Start of Entries supplied

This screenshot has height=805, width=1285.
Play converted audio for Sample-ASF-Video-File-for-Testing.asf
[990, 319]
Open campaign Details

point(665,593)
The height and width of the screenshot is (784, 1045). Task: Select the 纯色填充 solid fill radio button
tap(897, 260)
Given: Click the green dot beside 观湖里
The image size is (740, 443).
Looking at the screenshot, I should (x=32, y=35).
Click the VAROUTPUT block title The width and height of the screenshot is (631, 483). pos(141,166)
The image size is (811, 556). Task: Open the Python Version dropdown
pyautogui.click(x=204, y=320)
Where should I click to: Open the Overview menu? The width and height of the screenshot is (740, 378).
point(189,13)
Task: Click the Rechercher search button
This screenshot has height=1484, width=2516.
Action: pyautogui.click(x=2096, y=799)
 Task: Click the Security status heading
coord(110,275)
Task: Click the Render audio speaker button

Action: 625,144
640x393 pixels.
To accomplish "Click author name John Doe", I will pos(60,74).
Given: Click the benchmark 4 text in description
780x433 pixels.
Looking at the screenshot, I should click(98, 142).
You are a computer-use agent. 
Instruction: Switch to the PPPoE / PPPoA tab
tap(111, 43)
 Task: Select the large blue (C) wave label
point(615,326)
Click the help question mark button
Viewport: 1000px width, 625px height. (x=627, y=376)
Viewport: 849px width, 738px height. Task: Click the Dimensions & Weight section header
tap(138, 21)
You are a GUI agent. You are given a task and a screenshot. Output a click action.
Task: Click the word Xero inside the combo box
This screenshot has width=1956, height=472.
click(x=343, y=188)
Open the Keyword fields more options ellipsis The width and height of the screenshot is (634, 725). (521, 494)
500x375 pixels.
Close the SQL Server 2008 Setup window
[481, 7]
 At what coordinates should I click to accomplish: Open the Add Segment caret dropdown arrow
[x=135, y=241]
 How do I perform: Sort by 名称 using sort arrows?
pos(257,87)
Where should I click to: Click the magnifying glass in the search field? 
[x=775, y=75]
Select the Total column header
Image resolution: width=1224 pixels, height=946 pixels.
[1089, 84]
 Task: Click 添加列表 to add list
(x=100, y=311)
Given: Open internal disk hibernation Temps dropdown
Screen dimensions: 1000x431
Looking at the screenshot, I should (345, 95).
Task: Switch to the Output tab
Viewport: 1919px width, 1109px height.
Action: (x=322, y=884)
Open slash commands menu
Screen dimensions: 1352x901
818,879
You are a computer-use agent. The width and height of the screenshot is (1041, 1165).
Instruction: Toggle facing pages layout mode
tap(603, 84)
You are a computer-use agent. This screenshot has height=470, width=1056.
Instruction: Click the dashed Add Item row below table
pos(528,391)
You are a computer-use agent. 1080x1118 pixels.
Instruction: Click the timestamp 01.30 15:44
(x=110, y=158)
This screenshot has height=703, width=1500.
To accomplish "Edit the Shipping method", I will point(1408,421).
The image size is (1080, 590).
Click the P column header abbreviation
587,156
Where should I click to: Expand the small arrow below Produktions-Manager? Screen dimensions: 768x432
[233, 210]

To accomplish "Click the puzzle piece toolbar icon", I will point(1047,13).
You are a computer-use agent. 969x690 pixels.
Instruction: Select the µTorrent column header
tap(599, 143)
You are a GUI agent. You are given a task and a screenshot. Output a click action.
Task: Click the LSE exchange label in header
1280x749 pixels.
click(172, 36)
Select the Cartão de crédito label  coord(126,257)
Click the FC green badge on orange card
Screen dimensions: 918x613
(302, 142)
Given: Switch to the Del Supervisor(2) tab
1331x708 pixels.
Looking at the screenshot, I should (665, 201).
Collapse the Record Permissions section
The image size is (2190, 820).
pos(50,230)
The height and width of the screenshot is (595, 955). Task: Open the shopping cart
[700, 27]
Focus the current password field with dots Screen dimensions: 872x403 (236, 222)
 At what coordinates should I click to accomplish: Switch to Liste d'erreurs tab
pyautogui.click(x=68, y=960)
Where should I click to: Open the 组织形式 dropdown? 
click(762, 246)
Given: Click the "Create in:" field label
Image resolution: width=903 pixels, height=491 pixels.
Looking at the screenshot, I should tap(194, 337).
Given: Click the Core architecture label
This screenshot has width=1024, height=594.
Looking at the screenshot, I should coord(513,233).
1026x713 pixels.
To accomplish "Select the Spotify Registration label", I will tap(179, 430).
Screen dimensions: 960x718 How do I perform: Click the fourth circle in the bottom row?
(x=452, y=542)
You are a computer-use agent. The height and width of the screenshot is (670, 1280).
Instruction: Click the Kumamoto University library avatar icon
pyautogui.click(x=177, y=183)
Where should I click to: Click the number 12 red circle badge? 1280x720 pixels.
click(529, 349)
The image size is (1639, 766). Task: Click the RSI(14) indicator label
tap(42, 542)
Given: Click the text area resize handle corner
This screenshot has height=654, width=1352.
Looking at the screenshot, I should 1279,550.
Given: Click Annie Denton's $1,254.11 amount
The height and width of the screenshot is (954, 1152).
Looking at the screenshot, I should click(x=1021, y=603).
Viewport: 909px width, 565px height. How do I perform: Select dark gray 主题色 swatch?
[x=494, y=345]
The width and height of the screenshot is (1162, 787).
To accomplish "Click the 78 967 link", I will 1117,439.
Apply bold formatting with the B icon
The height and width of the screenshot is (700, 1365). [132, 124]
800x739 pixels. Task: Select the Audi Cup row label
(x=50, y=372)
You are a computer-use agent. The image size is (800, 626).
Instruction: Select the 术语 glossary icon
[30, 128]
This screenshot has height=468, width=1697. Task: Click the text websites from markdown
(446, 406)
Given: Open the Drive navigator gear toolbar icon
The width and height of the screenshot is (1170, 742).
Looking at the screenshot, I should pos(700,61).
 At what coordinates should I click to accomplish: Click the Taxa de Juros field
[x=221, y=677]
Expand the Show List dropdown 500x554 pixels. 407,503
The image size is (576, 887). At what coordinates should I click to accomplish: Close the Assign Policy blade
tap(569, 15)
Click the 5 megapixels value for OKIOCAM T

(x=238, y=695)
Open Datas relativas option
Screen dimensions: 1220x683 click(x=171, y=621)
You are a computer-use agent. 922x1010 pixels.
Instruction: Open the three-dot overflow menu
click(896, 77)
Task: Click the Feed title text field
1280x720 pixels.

End of Entries supplied

> **Work instructions**
Retype the data. Keep every word as it stands.

> **Exercise result**
This screenshot has height=805, width=1285.
Play converted audio for Sample-ASF-Video-File-for-Testing.asf
[990, 319]
Open campaign Details

point(665,593)
The height and width of the screenshot is (784, 1045). Task: Select the 纯色填充 solid fill radio button
tap(897, 260)
Given: Click the green dot beside 观湖里
The image size is (740, 443).
Looking at the screenshot, I should (x=32, y=35).
Click the VAROUTPUT block title The width and height of the screenshot is (631, 483). pos(141,166)
The image size is (811, 556). Task: Open the Python Version dropdown
pyautogui.click(x=204, y=320)
Where should I click to: Open the Overview menu? The width and height of the screenshot is (740, 378).
point(189,13)
Task: Click the Rechercher search button
This screenshot has height=1484, width=2516.
Action: pyautogui.click(x=2096, y=799)
 Task: Click the Security status heading
coord(110,275)
Task: Click the Render audio speaker button

Action: 625,144
640x393 pixels.
To accomplish "Click author name John Doe", I will pos(60,74).
Given: Click the benchmark 4 text in description
780x433 pixels.
Looking at the screenshot, I should click(98, 142).
You are a computer-use agent. 
Instruction: Switch to the PPPoE / PPPoA tab
tap(111, 43)
 Task: Select the large blue (C) wave label
point(615,326)
Click the help question mark button
Viewport: 1000px width, 625px height. (x=627, y=376)
Viewport: 849px width, 738px height. Task: Click the Dimensions & Weight section header
tap(138, 21)
You are a GUI agent. You are given a task and a screenshot. Output a click action.
Task: Click the word Xero inside the combo box
This screenshot has width=1956, height=472.
click(x=343, y=188)
Open the Keyword fields more options ellipsis The width and height of the screenshot is (634, 725). (521, 494)
500x375 pixels.
Close the SQL Server 2008 Setup window
[481, 7]
 At what coordinates should I click to accomplish: Open the Add Segment caret dropdown arrow
[x=135, y=241]
 How do I perform: Sort by 名称 using sort arrows?
pos(257,87)
Where should I click to: Click the magnifying glass in the search field? 
[x=775, y=75]
Select the Total column header
Image resolution: width=1224 pixels, height=946 pixels.
[1089, 84]
 Task: Click 添加列表 to add list
(x=100, y=311)
Given: Open internal disk hibernation Temps dropdown
Screen dimensions: 1000x431
Looking at the screenshot, I should (345, 95).
Task: Switch to the Output tab
Viewport: 1919px width, 1109px height.
Action: (x=322, y=884)
Open slash commands menu
Screen dimensions: 1352x901
818,879
You are a computer-use agent. The width and height of the screenshot is (1041, 1165).
Instruction: Toggle facing pages layout mode
tap(603, 84)
You are a computer-use agent. This screenshot has height=470, width=1056.
Instruction: Click the dashed Add Item row below table
pos(528,391)
You are a computer-use agent. 1080x1118 pixels.
Instruction: Click the timestamp 01.30 15:44
(x=110, y=158)
This screenshot has height=703, width=1500.
To accomplish "Edit the Shipping method", I will point(1408,421).
The image size is (1080, 590).
Click the P column header abbreviation
587,156
Where should I click to: Expand the small arrow below Produktions-Manager? Screen dimensions: 768x432
[233, 210]

To accomplish "Click the puzzle piece toolbar icon", I will point(1047,13).
You are a computer-use agent. 969x690 pixels.
Instruction: Select the µTorrent column header
tap(599, 143)
You are a GUI agent. You are given a task and a screenshot. Output a click action.
Task: Click the LSE exchange label in header
1280x749 pixels.
click(172, 36)
Select the Cartão de crédito label  coord(126,257)
Click the FC green badge on orange card
Screen dimensions: 918x613
(302, 142)
Given: Switch to the Del Supervisor(2) tab
1331x708 pixels.
Looking at the screenshot, I should (665, 201).
Collapse the Record Permissions section
The image size is (2190, 820).
pos(50,230)
The height and width of the screenshot is (595, 955). Task: Open the shopping cart
[700, 27]
Focus the current password field with dots Screen dimensions: 872x403 (236, 222)
 At what coordinates should I click to accomplish: Switch to Liste d'erreurs tab
pyautogui.click(x=68, y=960)
Where should I click to: Open the 组织形式 dropdown? 
click(762, 246)
Given: Click the "Create in:" field label
Image resolution: width=903 pixels, height=491 pixels.
Looking at the screenshot, I should tap(194, 337).
Given: Click the Core architecture label
This screenshot has width=1024, height=594.
Looking at the screenshot, I should coord(513,233).
1026x713 pixels.
To accomplish "Select the Spotify Registration label", I will tap(179, 430).
Screen dimensions: 960x718 How do I perform: Click the fourth circle in the bottom row?
(x=452, y=542)
You are a computer-use agent. The height and width of the screenshot is (670, 1280).
Instruction: Click the Kumamoto University library avatar icon
pyautogui.click(x=177, y=183)
Where should I click to: Click the number 12 red circle badge? 1280x720 pixels.
click(529, 349)
The image size is (1639, 766). Task: Click the RSI(14) indicator label
tap(42, 542)
Given: Click the text area resize handle corner
This screenshot has height=654, width=1352.
Looking at the screenshot, I should 1279,550.
Given: Click Annie Denton's $1,254.11 amount
The height and width of the screenshot is (954, 1152).
Looking at the screenshot, I should click(x=1021, y=603).
Viewport: 909px width, 565px height. How do I perform: Select dark gray 主题色 swatch?
[x=494, y=345]
The width and height of the screenshot is (1162, 787).
To accomplish "Click the 78 967 link", I will 1117,439.
Apply bold formatting with the B icon
The height and width of the screenshot is (700, 1365). [132, 124]
800x739 pixels. Task: Select the Audi Cup row label
(x=50, y=372)
You are a computer-use agent. The image size is (800, 626).
Instruction: Select the 术语 glossary icon
[30, 128]
This screenshot has height=468, width=1697. Task: Click the text websites from markdown
(446, 406)
Given: Open the Drive navigator gear toolbar icon
The width and height of the screenshot is (1170, 742).
Looking at the screenshot, I should pos(700,61).
 At what coordinates should I click to accomplish: Click the Taxa de Juros field
[x=221, y=677]
Expand the Show List dropdown 500x554 pixels. 407,503
The image size is (576, 887). At what coordinates should I click to accomplish: Close the Assign Policy blade
tap(569, 15)
Click the 5 megapixels value for OKIOCAM T

(x=238, y=695)
Open Datas relativas option
Screen dimensions: 1220x683 click(x=171, y=621)
You are a computer-use agent. 922x1010 pixels.
Instruction: Open the three-dot overflow menu
click(896, 77)
Task: Click the Feed title text field
1280x720 pixels.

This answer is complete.